Input for this task Start Marker

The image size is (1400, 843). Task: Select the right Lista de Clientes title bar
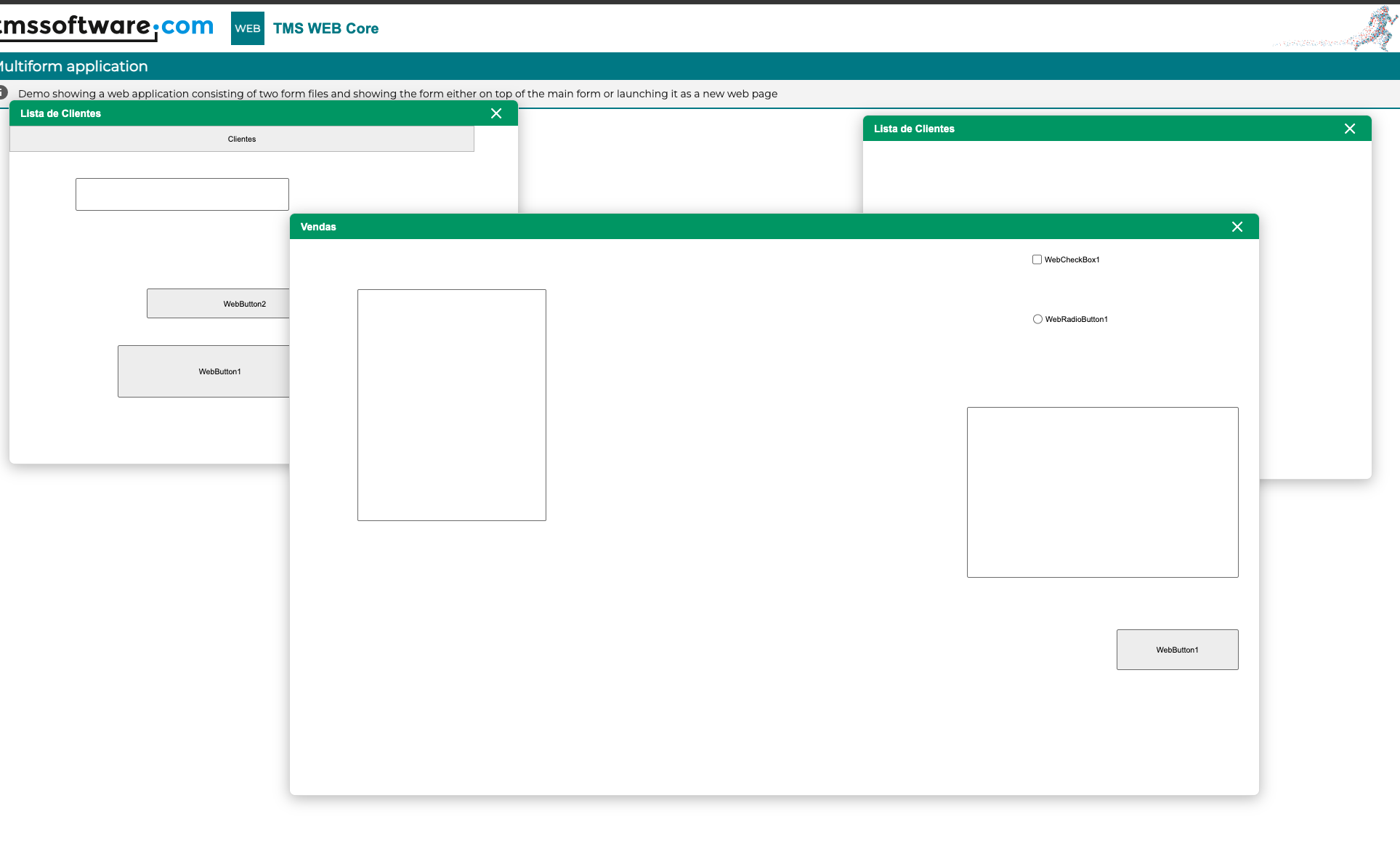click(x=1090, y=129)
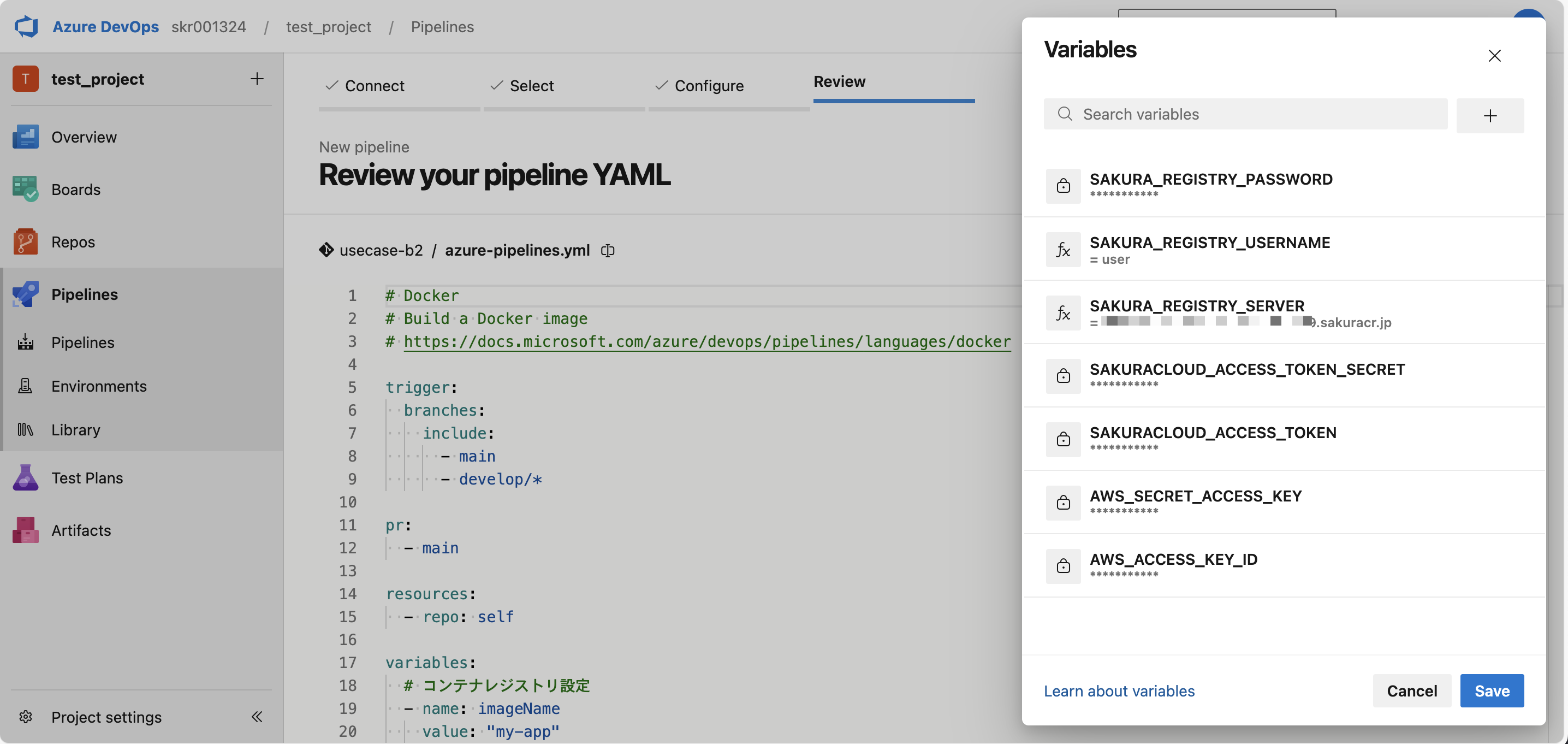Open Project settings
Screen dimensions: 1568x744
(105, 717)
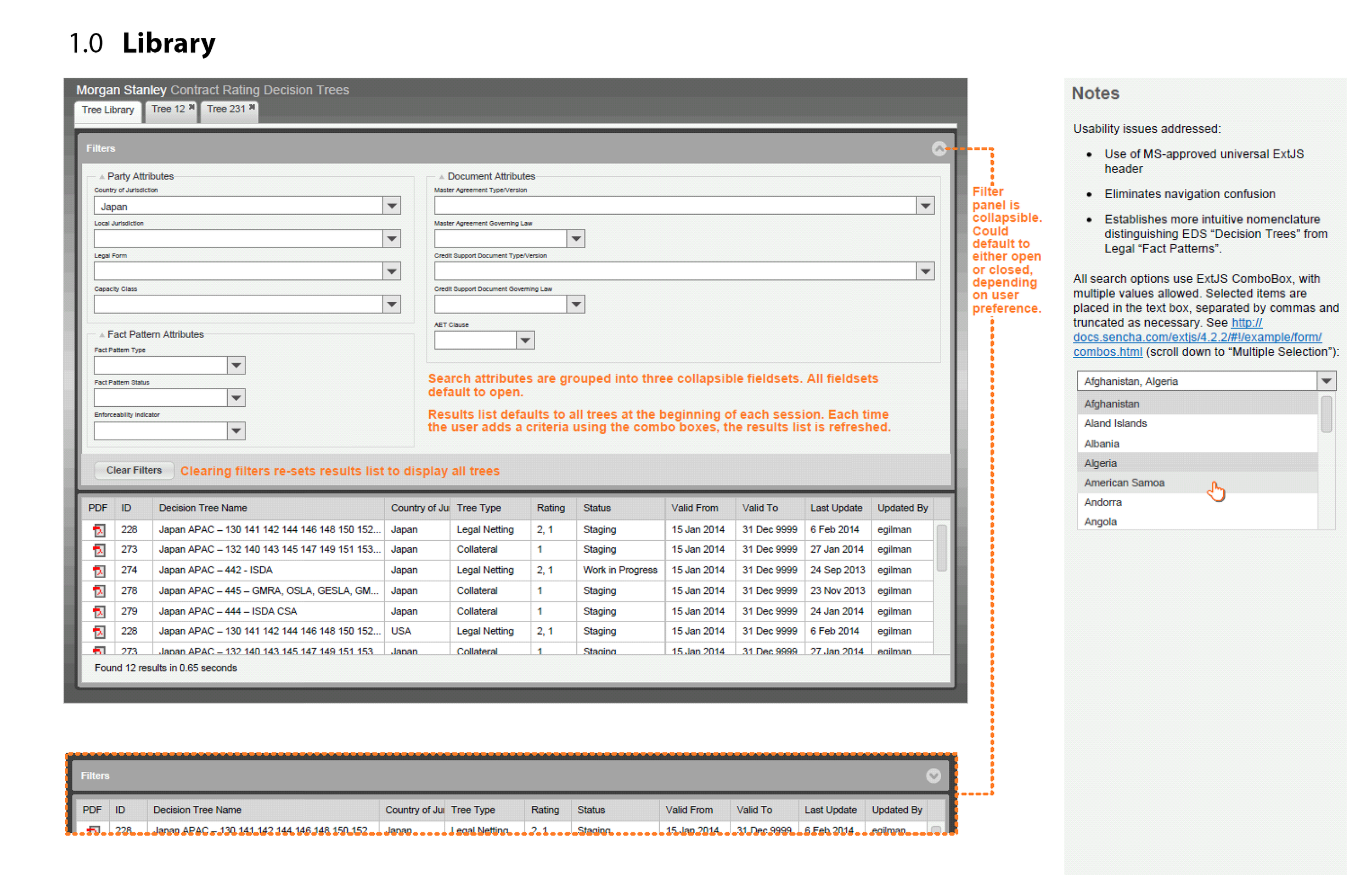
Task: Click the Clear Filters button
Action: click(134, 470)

Input for this task End Marker

_What the task asks_
Any pictures should be dropped; transcribe the rest of the records above exactly.

_Exercise result_
The image size is (1400, 843). Task: Select the right Lista de Clientes title bar
click(x=1090, y=129)
Open Project settings
Screen dimensions: 1568x744
(105, 717)
Task: Click the Clear Filters button
Action: click(134, 470)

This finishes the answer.